Start of Dataset entries
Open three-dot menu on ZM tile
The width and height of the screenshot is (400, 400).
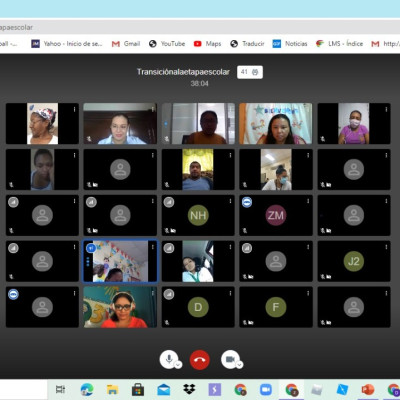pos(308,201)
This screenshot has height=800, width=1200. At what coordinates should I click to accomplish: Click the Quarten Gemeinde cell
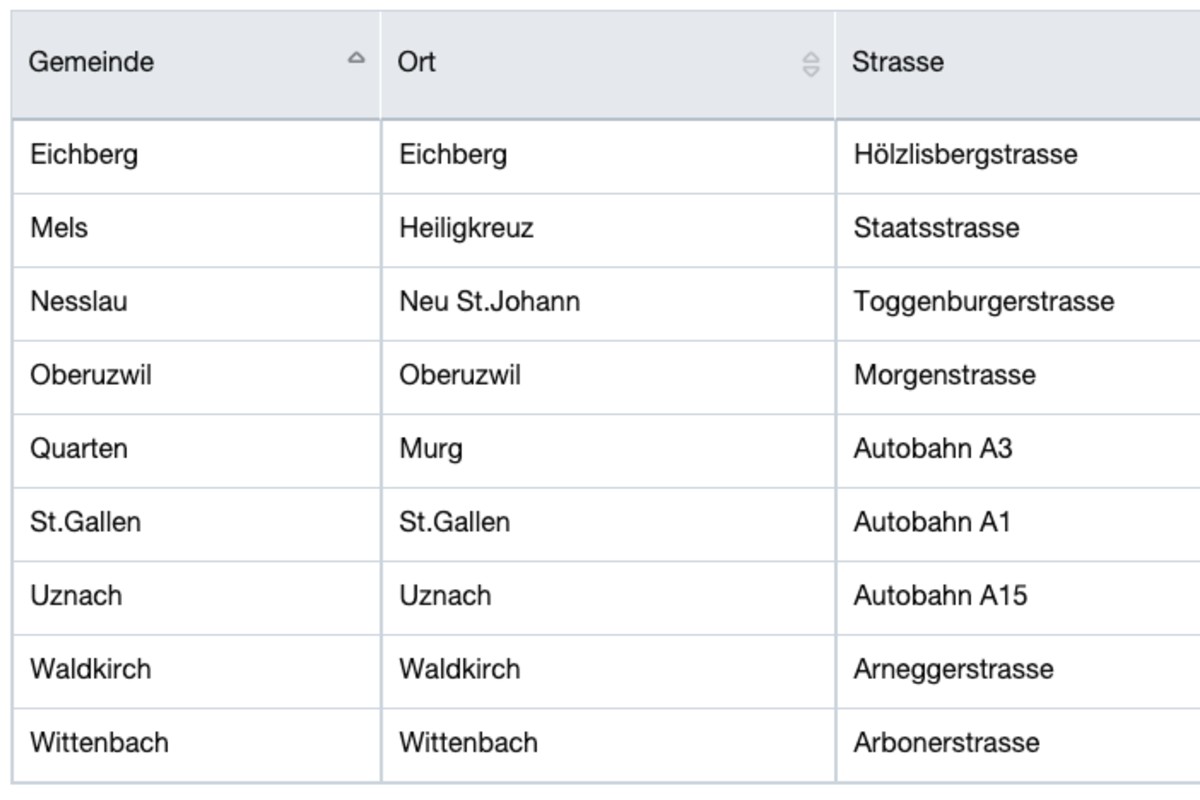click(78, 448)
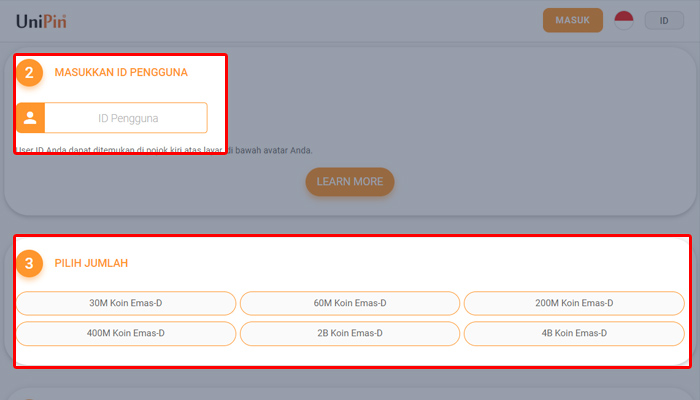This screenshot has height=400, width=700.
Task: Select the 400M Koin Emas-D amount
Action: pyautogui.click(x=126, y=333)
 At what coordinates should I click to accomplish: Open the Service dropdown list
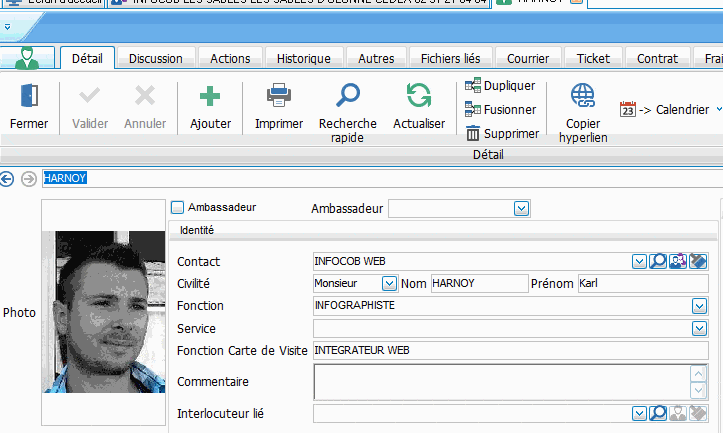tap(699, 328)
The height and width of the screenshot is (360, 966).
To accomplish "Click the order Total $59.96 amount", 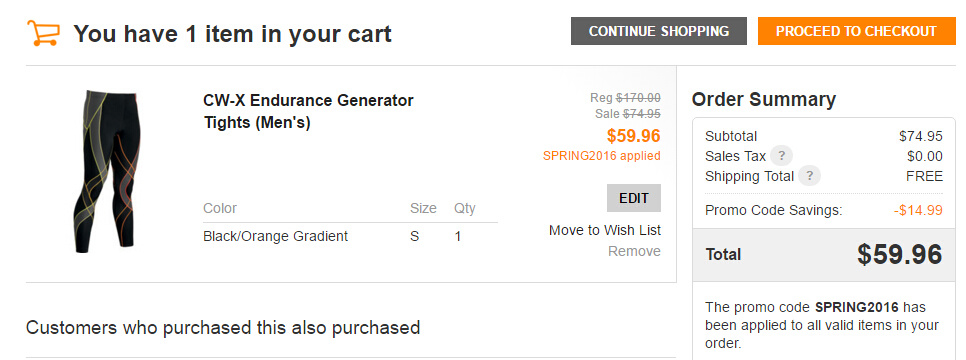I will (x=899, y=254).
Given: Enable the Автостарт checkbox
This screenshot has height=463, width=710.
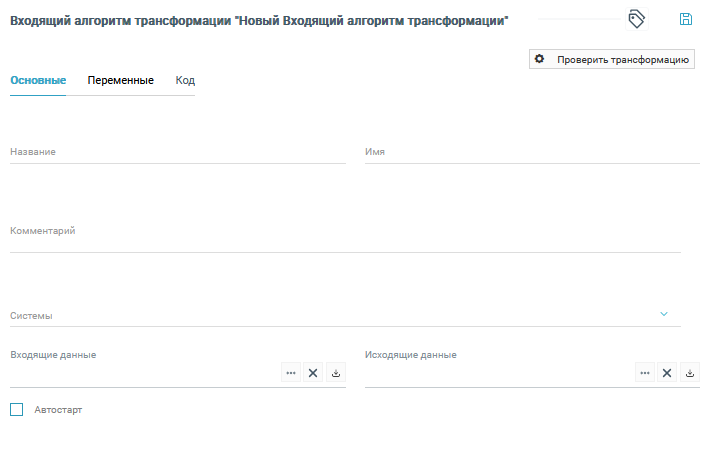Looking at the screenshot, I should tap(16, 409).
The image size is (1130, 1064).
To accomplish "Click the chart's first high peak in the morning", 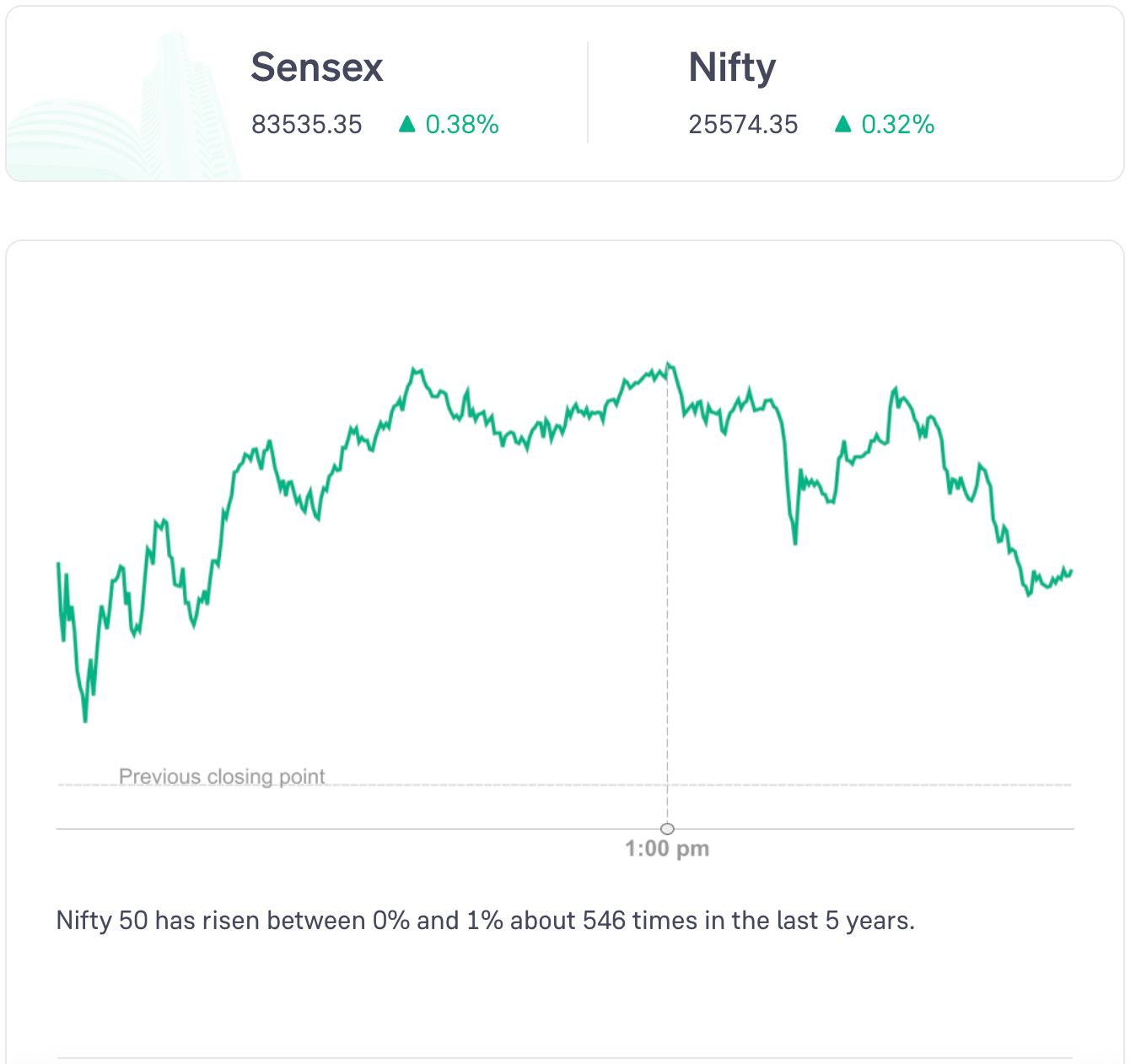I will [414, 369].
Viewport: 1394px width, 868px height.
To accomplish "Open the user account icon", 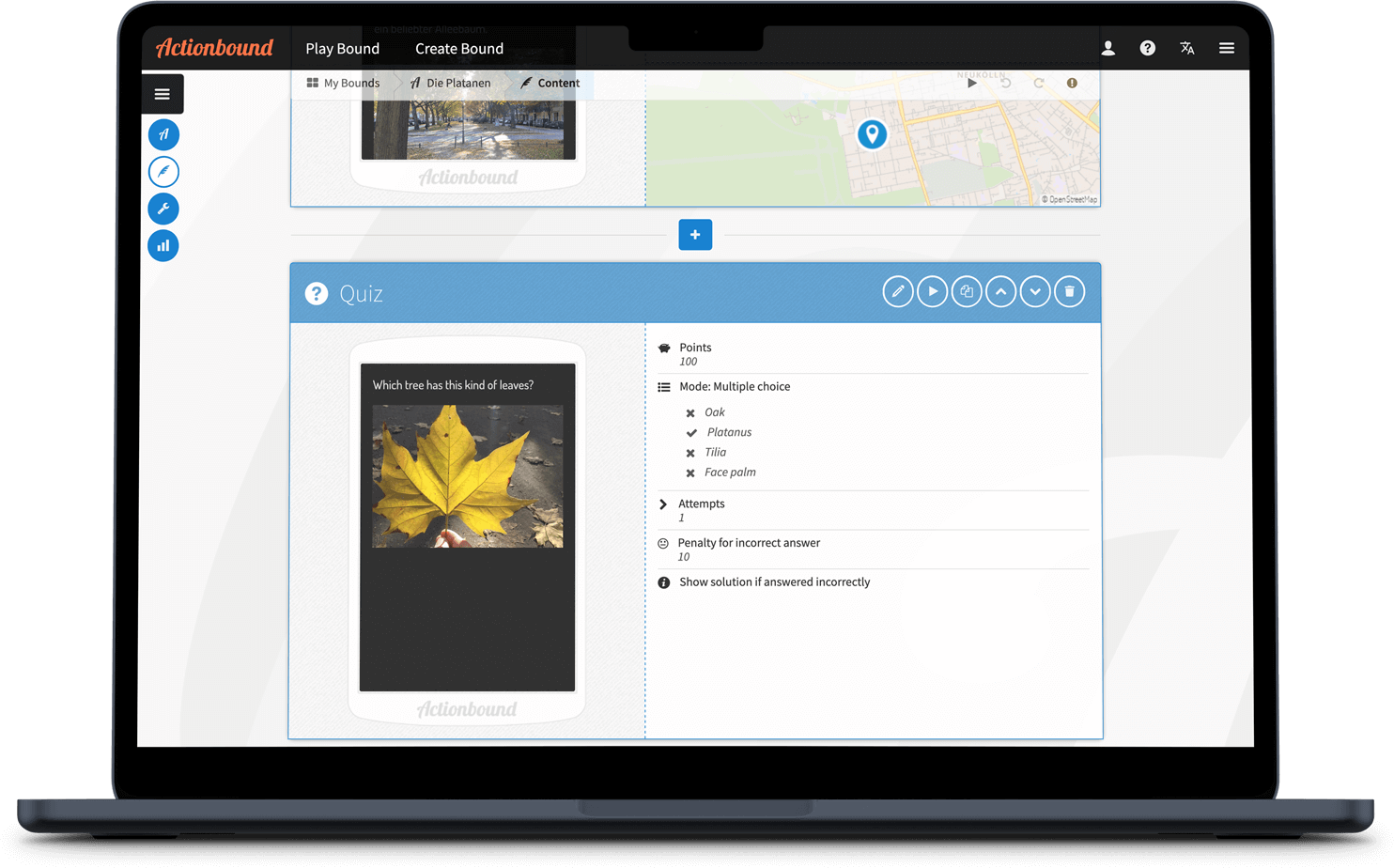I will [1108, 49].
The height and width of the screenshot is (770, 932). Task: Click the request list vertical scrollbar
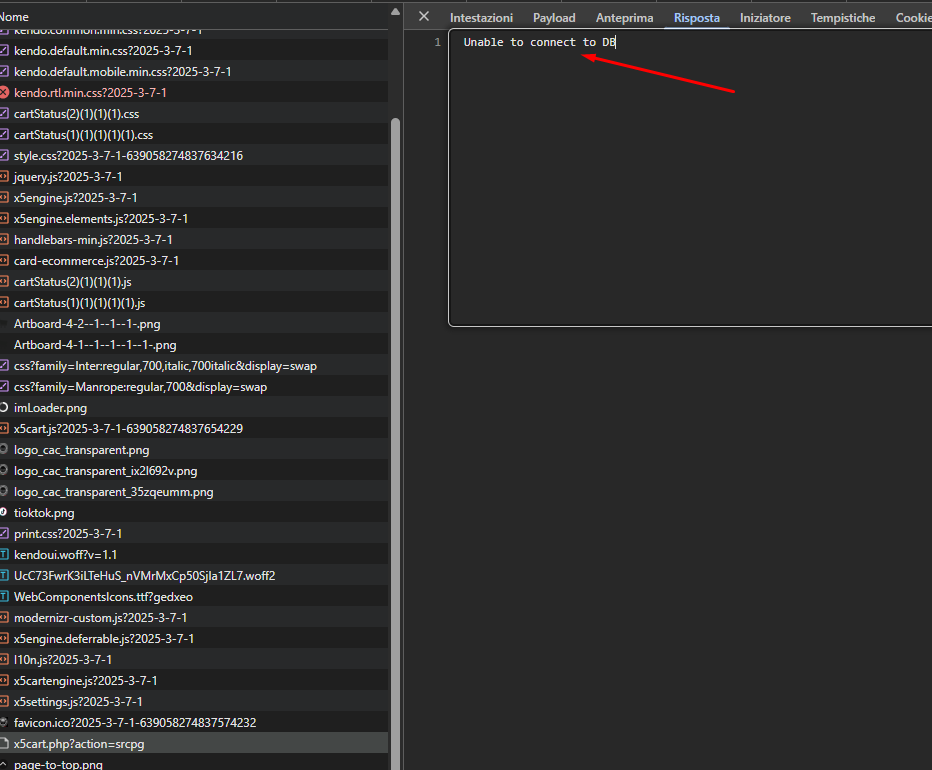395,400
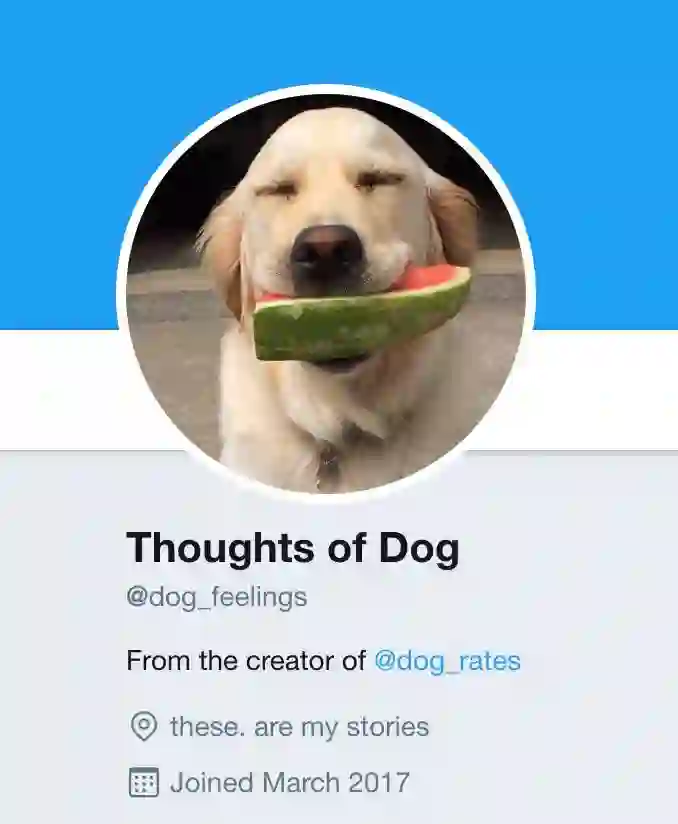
End of Dataset entries
Directions: From the line that contains "The height and width of the screenshot is (770, 932)." down to the last line of the entries above, copy every line exactly and leave out the pictures.

Answer space:
The height and width of the screenshot is (770, 932). Task: Click the request list vertical scrollbar
395,400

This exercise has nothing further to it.